- **What you have to do**: In the listing below, copy exactly the lines from the one with "The width and" up to and including the one with "(x=473, y=294)".

- **Listing of located words and elements**:
◇ ◇ ◇
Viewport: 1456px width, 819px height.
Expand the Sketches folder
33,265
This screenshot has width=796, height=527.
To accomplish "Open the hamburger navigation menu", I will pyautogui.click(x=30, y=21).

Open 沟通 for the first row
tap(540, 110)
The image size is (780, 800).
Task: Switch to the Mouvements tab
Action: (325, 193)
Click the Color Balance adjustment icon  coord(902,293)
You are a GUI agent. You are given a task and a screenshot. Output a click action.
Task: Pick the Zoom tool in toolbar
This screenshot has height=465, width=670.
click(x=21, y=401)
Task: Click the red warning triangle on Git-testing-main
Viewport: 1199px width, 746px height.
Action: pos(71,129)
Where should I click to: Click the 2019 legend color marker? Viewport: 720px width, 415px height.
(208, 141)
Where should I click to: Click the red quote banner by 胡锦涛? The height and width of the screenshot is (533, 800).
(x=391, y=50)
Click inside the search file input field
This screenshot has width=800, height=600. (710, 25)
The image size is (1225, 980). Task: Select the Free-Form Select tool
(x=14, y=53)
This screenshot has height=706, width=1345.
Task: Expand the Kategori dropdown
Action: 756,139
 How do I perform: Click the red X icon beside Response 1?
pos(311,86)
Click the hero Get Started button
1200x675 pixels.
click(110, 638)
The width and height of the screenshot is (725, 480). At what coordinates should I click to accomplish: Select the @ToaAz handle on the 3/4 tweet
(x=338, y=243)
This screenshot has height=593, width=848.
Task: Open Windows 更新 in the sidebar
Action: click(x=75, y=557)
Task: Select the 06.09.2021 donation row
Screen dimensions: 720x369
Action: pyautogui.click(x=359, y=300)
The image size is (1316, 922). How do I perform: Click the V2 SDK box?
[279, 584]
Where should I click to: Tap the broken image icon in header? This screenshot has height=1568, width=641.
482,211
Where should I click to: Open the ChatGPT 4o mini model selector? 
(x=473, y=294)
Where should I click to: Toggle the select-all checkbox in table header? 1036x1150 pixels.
◇ ◇ ◇
- **Correct response**:
The width and height of the screenshot is (725, 480). At what coordinates should I click to accomplish: Select the @ToaAz handle on the 3/4 tweet
(x=338, y=243)
This screenshot has height=593, width=848.
Task: Open Windows 更新 in the sidebar
Action: click(x=75, y=557)
Task: Select the 06.09.2021 donation row
Screen dimensions: 720x369
Action: pyautogui.click(x=359, y=300)
The image size is (1316, 922). How do I perform: Click the V2 SDK box?
[279, 584]
Where should I click to: Tap the broken image icon in header? This screenshot has height=1568, width=641.
482,211
Where should I click to: Open the ChatGPT 4o mini model selector? 
(x=473, y=294)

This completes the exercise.